Toutes les informations personnelles identifiables doivent être complètement supprimées de l'ensemble de données anonymisé, de sorte qu'il ne reste que les données utiles de base que les chercheurs peuvent utiliser sans craindre de violer la vie privée. Par exemple, un hôpital peut supprimer les noms, adresses et dates de naissance des patients d'un éventail de dossiers médicaux dans l'espoir que les chercheurs puissent utiliser le reste des données pour découvrir des relations cachées entre les conditions.
Mais, dans la pratique, les données peuvent être désanonymisées de différentes manières. En 2008, l'ensemble de données anonyme de notation des films Netflix a été désanonymisé en comparant les évaluations aux données sur le site Web IMDb. Les adresses des chauffeurs de taxi de New York ont été divulguées sur la base d'un ensemble de données anonyme de déplacements individuels dans la ville. Et les données de facturation médicale anonymes proposées par le ministère australien de la Santé peuvent être identifiées par des références croisées avec des «faits prosaïques», tels que les anniversaires d'une mère et de l'enfant, ou d'une mère et de plusieurs enfants.
Des chercheurs de l'Université catholique belge de Louvain (UCLouvain) et de l'Imperial College de Londres ont construit un modèle pour évaluer la facilité de désanonymisation de tout ensemble de données arbitraire. Par exemple, des données avec 15 attributs démographiques «seront révélées par 99,98% des résidents du Massachusetts». Et pour les petites populations, cette procédure est encore plus simple: par exemple, si nous parlons d'une petite ville, alors "il ne sera pas difficile d'identifier les habitants de Harwich Port, Massachusetts, où vivent moins de 2000 personnes".
Malgré cela, les courtiers de données comme Experian vendent des ensembles de données «dépersonnalisés» contenant beaucoup plus d'informations sur chaque personne. Les chercheurs ont souligné les données vendues à la société de logiciels Alteryx - elles contiennent 248 attributs pour 120 millions de foyers américains.

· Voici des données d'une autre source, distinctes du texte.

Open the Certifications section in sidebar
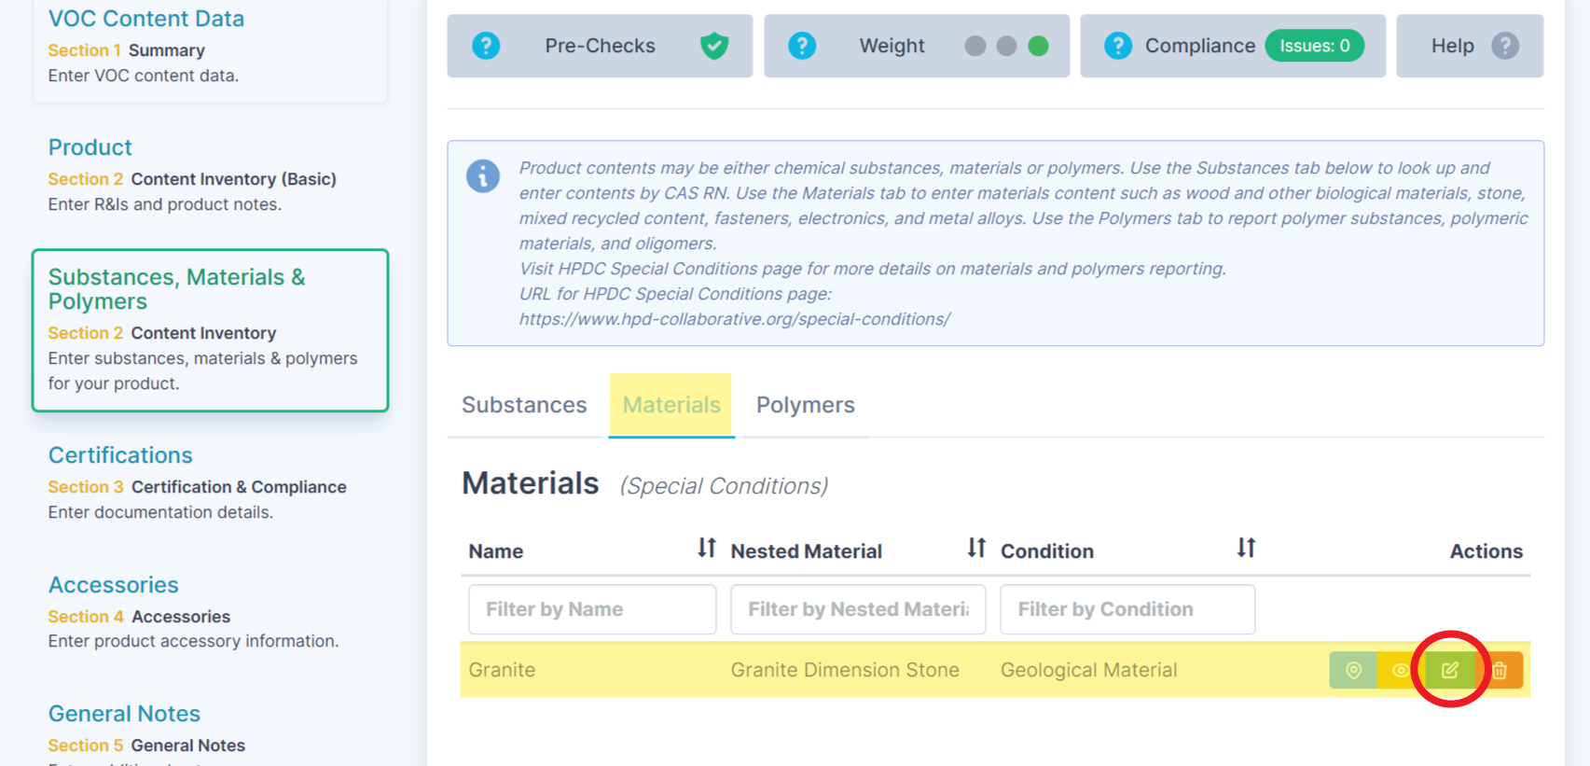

Les chercheurs soutiennent que leurs résultats prouvent le manque d'efforts d'anonymisation pour se conformer aux exigences légales, telles que le RGPD (règlement général sur la protection des données).
" Nos résultats réfutent les allégations selon lesquelles la restauration des informations d'identification est impossible ... "
« Ensuite, ils remettent en question la pertinence des méthodes de désidentification actuelles par rapport aux normes d'anonymisation des lois modernes sur la protection des données telles que le RGPD et le CCPA (California Consumer Privacy Act), et soulignent la nécessité, d'un point de vue juridique et réglementaire, d'aller au-delà du modèle de désidentification. "Libéré et oublié. "
D'autres approches de traitement d'ensembles de données massifs peuvent répondre plus étroitement aux critères actuels de protection des informations. La confidentialité différenciée, pratiquée par des entreprises comme Apple et Uber, érode délibérément chaque unité d'information moyenne sur l'ensemble des données, interférant ainsi avec la désanonymisation en fournissant des informations techniquement incorrectes sur chaque personne.
Le cryptage homomorphique ne permet pas de lire les données, mais elles peuvent toujours être manipulées. Les résultats seront également chiffrés, mais le responsable du traitement peut les déchiffrer. Et à la fin, nous arriverons à des ensembles de données synthétiques, ce qui signifie former l'IA sur des informations réelles et identifiables, sur la base desquelles de nouvelles unités de données fausses seront générées qui seront statistiquement identiques, mais sans lien avec des personnes spécifiques.